Northern Ireland

Eden,

I don’t know if I want to go into this in depth, but I have some marginal knowledge of the subject (many friends of my family are Ulster Protestants–as a child I knew a policeman who was badly wounded in an IRA ambush and a farmer who was blown up by a bomb; my dad was temporarily detained by the British army because he had foolishly taken a picture of a military installation; I visited Ulster several times and actually leved there for several months when I was six). I did not say that religion was the cause, but it certainly plays a role. Try to tell me that Ian Paisley is not a religious figure. The problem is that we have all been taught that religion and politics are something intrinsically separate from each other, so that a conflict is either religious or political. Which is historically nonsense. The Elizabethan colonization policies were part of the global Protestant-Catholic conflict of the late 16th and early 17th centuries. Political/ethnic and religious issues simply can’t be separated with regards to Northern Ireland.

Edwin

(Contarini) People will often claim that the conflict in Ireland has “nothing to do with religion.” That’s total bunk. The conflict is not purely religious by any means, but it is indeed the last vestige of what was once a Europe-wide conflict between Protestants and Catholics.

“The conflict is often perceived as a religious one but theology is a relatively small component. It could be argued that the Church of Ireland’s theology is closer to the Catholics’ than to the Presbyterians’, for example. However, religion is “…the main signifier of ethnic difference in Ireland” and so contributes to division.” Are you asserting that the religions of the two groups contribute to the conflict because they disagree on “theology”? I am saying that the religious differences between the two groups became magnified not as a theological dispute but as a means of clearly delineating one from the other. The conflict between Catholics and Protestants is not rooted in theology; for instance, Catholics do not attack Protestants because they don’t accept the “Real Presence”. The reasons for the “Troubles” is much more complicated than that.

The history of the North is highly complicated and tragic :crying:, like many things in life you could study it full time for 30 years :nerd: and only skim the surface.

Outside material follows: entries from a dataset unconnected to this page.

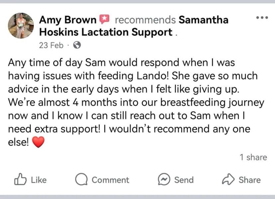Screen dimensions: 275x199
Task: Click the thumbs-up Like icon
Action: pyautogui.click(x=20, y=179)
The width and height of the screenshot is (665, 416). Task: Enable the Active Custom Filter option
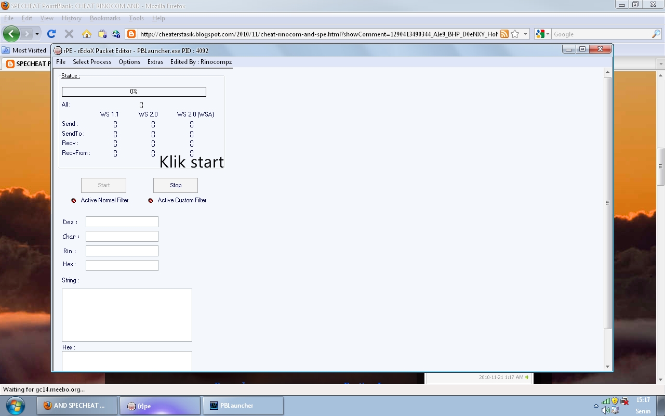click(x=150, y=200)
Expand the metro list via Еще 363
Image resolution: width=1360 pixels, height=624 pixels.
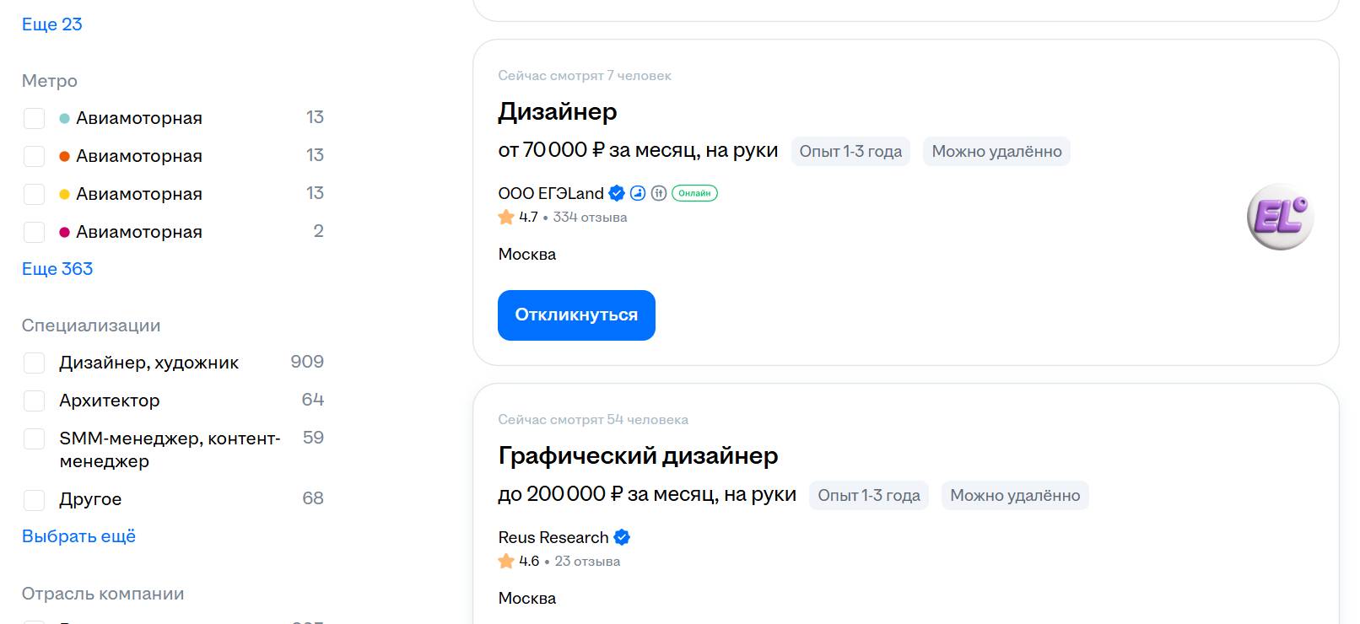click(57, 269)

I’ll simply say this, it’s a highly emotive subject :mad: if you have any connection to this part of the world and always, in my experience, gets tempers frayed VERY quickly and I predict ‘the lock’ in a very short number of posts…

[quote=JGC]The history of the North is highly complicated and tragic :crying:, like many things in life you could study it full time for 30 years :nerd: and only skim the surface.

I’ll simply say this, it’s a highly emotive subject :mad: if you have any connection to this part of the world and always, in my experience, gets tempers frayed VERY quickly and I predict ‘the lock’ in a very short number of posts…
[/quote]

Thanks for the warning. Since this topic is very volatile and has the potential to become “locked”, I’ll post just one more time. I’ll finish my assertion by saying that religion - theology - was clearly the root cause of violence between Catholics and Protestants in Germany in the 1500s. There was no larger ethnic or colonial imbalance of power, etc. which is true of Northern Ireland. While the “Troubles” in Northern Ireland are largely understood on the surface to be “religious” because the two groups differentiate themselves as “Catholic” or “Protestant” the division runs much deeper.

Whom are you quoting there? I don’t agree that the C of I’s theology is closer to Catholicism than to Presbyterianism. The C of I is quite low-church. Perhaps such a claim could be made about ECUSA; far more dubiously about the C of E; but not, I think, about the C of I.

[quote=Eden]Are you asserting that the religions of the two groups contribute to the conflict because they disagree on “theology”?
[/quote]

I’m saying–in fact I said–that the conflict originated as a small part of a global conflict between Protestants and Catholics. Theology was and is part of that conflict. So were/are politics, economics, ethnicity, etc. You can’t isolate theology–most “Protestants” and “Catholics” in Ireland may not think about theology, but they still are who they are because of theology, among other things. And speaking just for the Protestants, I wouldn’t bet that they don’t think about theology–at least the followers of Paisley. Paisley clearly has strong theological as well as political commitments, and he blends the two without any embarrassment.

[quote=Eden] I am saying that the religious differences between the two groups became magnified not as a theological dispute but as a means of clearly delineating one from the other. The conflict between Catholics and Protestants is not rooted in theology; for instance, Catholics do not attack Protestants because they don’t accept the “Real Presence”. The reasons for the “Troubles” is much more complicated than that.
[/quote]

I never said they weren’t complicated. I said they were. I never isolated theology. Religion is not just about theology. It’s a matter of one’s whole identity. Religion is not simply the means of delineating the one from the other. It is one of the major reasons why the two groups came to see themselves as so radically different.

I did a paper on the Vietnam War in college. One of the things claimed by the scholarly literature I consulted was that to a great extent the North Vietnamese/Viet Cong were driven by nationalism rather than by Communist ideology. That may well be true. But that doesn’t mean that Communism has nothing to do with the conflict. It was still part of the larger Cold War, and is still an example of the deadliness of 20th-century ideological conflict.

Now please let’s not start another thread on the Vietnam War!